The family closed the 95th Street house on July 1, 1951 as they boarded the liner Argentina headed for Rio de Janeiro.  Truslow had been appointed head of the United States-Brazil Joint Commission for Economic Development by President Truman. Francis Truslow would never make it to South America.  Eight days into the voyage Elizabeth found her husband dead in their cabin.  The athletic 45-year-old had died in his sleep.

No. 136 East 95th Street continued to be a single family residence, becoming home to Robert Yost Hinshaw and his wife Lillias.  Hinshaw was a public relations executive and consultant.  The religious dynamic of the Hinshaw household was interesting.  Robert was a Quaker.  And Lilias (who, incidentally, was the daughter of John Foster Dulles, Secretary of State) was graduated from the Union Theological Seminary in 1958 as a Presbyterian minister.

The Hinshaws had four children—two sons and two daughters.  Daughter Janet met and married Hyon Yoo while she was studying at Columbia University.  Yoo, 22-years-old, landed a job as Professor of Economics at Seoul University in 1959.  He moved to Korea and Janet, pregnant with their first child, planned to join him later.

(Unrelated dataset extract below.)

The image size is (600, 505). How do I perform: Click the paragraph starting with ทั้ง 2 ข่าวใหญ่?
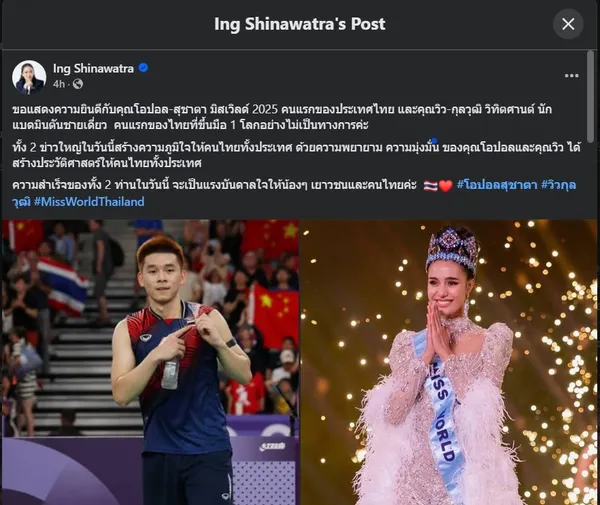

Janet moved into the East 95th Street house with her parents and in January 1960 gave birth to David Hinshaw Yoo.  By December, little David was old enough to undertake the long trip to Korea to join the father who had never met him.

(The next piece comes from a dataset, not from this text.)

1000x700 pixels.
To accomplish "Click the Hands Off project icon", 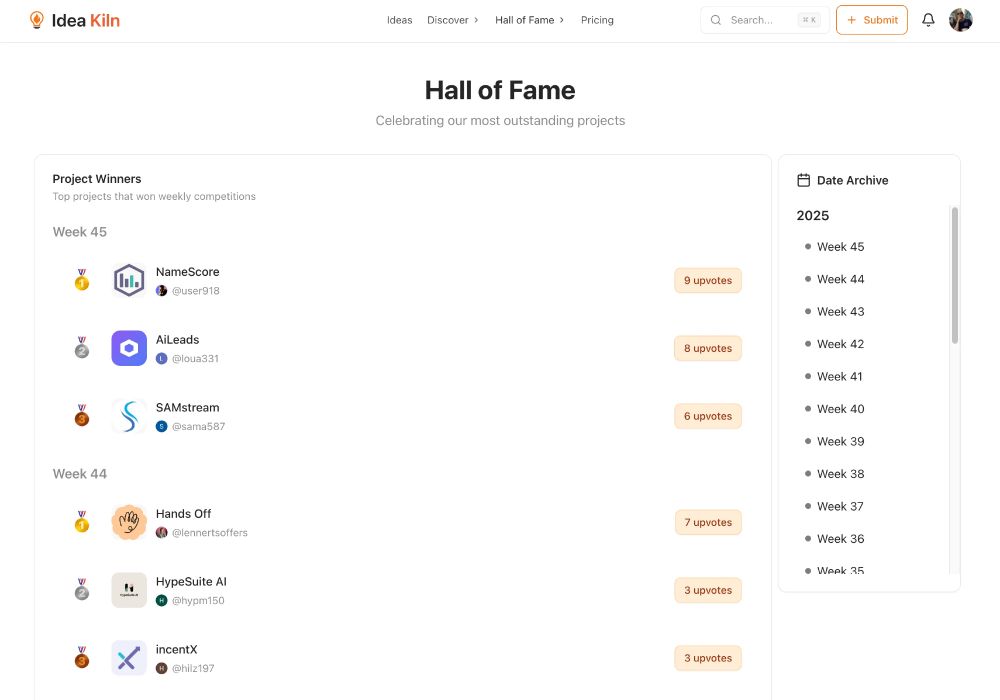I will pos(129,522).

After midnight on December 2, just two days before Janet and her son were to depart, she put the baby in his crib.  Because of a chill in the room, she placed an electric blanket over him.  At around 10:45 she checked him and, according to The New York Times, “she saw something was wrong and called for her father who telephoned for an ambulance.”

Tragically, little David Yoo was dead.  Chief Medical Examiner Milton Helpern performed an autopsy and said “that burns had been found.”


In 1968, the Hinshaws moved to Ithaca, New York.  The house remained little changed throughout the rest of the 20th century.  In 2014 it was sold for $5.8 to “a couple that plans to renovate it for their own use,” according to NY Curbed on September 2, which added, “Hopefully they don’t go too modern with it, because if that façade is any indication there are some nice details lurking inside.”